Nos demais cenários de segundo turno, o petista mantém dianteira mais confortável. Ele marca 44 por cento contra 33 por cento de Romeu Zema, 43 por cento contra 36 por cento de Renan Santos, 42 por cento contra 37 por cento de Ronaldo Caiado e 40 por cento contra 34 por cento de Augusto Cury. No primeiro turno estimulado com Pablo Marçal, Lula tem 37 por cento, Flávio Bolsonaro 30 por cento e Augusto Cury 10 por cento, seguidos de Renan Santos com 3 por cento e de Caiado, Zema e Marçal com 1 por cento cada. Sem Marçal na lista, Flávio marca 29 por cento e os demais praticamente não se movem.

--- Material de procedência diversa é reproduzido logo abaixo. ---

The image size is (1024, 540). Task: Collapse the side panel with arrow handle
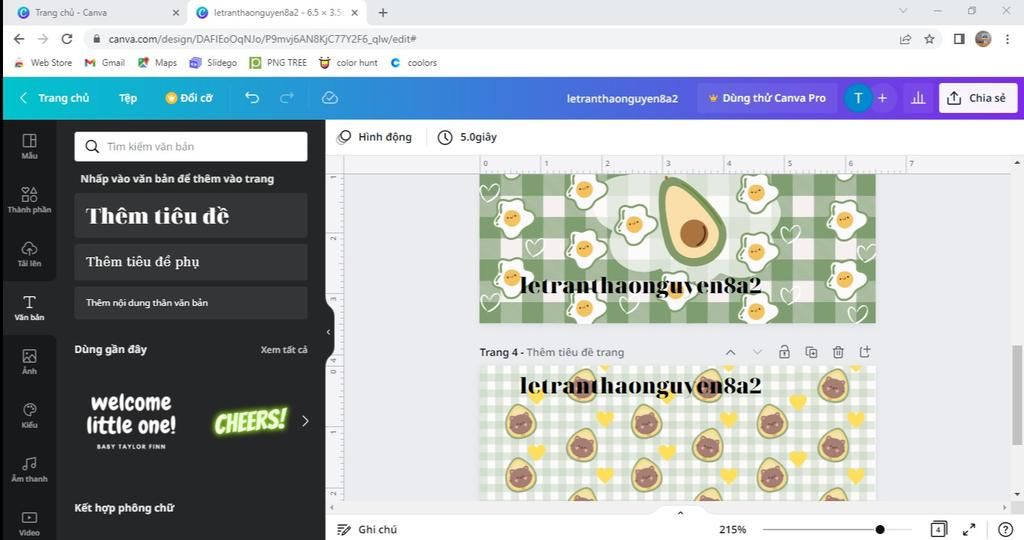click(x=328, y=332)
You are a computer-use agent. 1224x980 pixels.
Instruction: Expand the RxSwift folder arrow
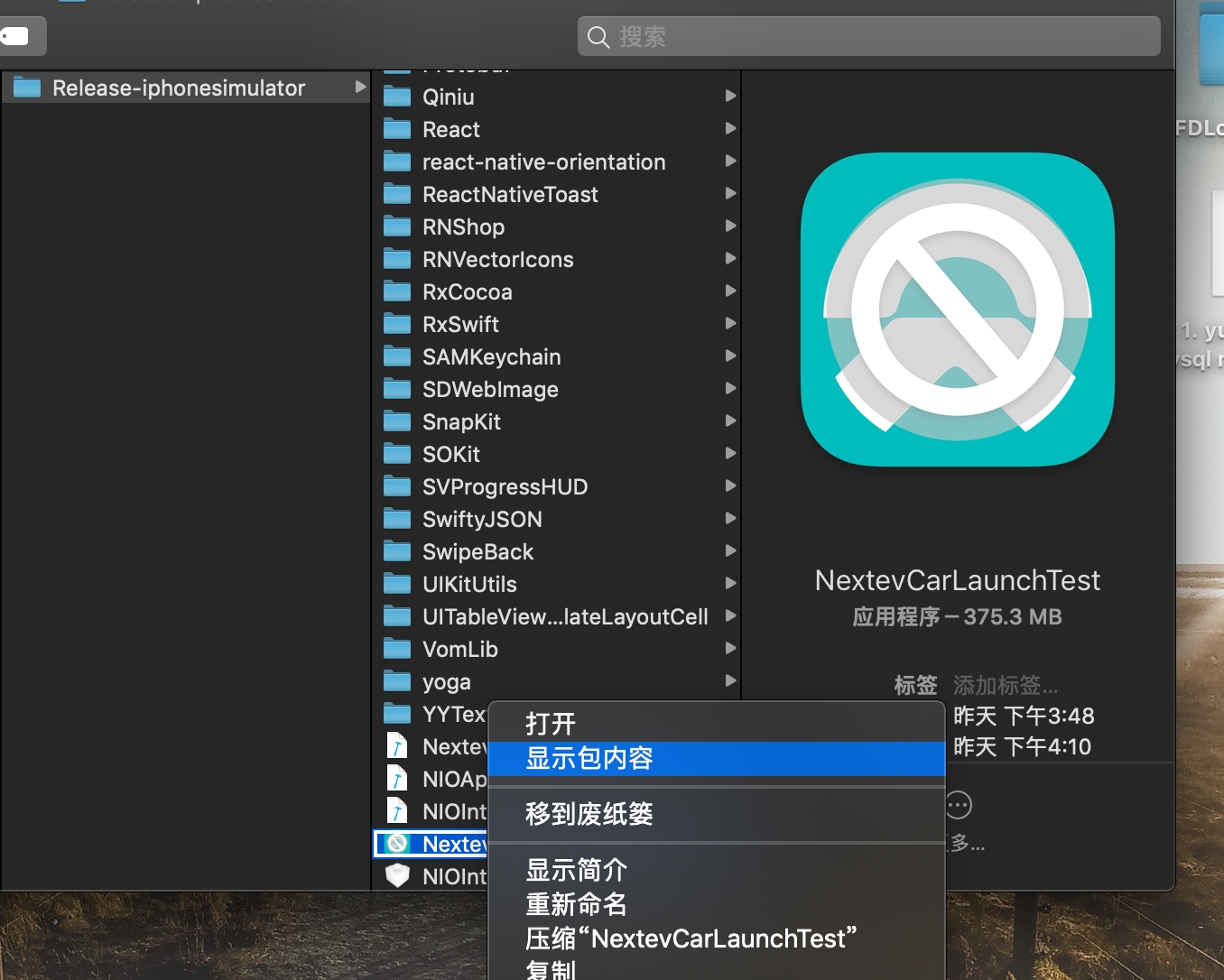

O levantamento também mediu rejeição e avaliação do governo. Flávio Bolsonaro é rejeitado por 55 por cento dos entrevistados e Lula por 53 por cento, seguidos de Marçal com 44 por cento, Caiado com 40 por cento e Zema com 38 por cento. O trabalho do presidente é desaprovado por 48 por cento e aprovado por 45 por cento, contra 46 por cento de aprovação na rodada anterior. Na avaliação da gestão, 35 por cento consideram ótima ou boa, 25 por cento regular e 37 por cento ruim ou péssima.
A pesquisa foi divulgada em 2 de setembro, com entrevistas presenciais realizadas entre 30 de agosto e 1º de setembro. Foram ouvidos 2.004 eleitores a partir de 16 anos, com margem de erro de dois pontos percentuais para mais ou para menos e nível de confiança de 95 por cento. O registro no Tribunal Superior Eleitoral é o BR-07065/2026 e a contratante é a TV Globo. Uma nova rodada, com coleta entre 3 e 6 de setembro e mesmo tamanho de amostra, está prevista para divulgação e será a primeira a medir o efeito da crise instalada no Supremo Tribunal Federal.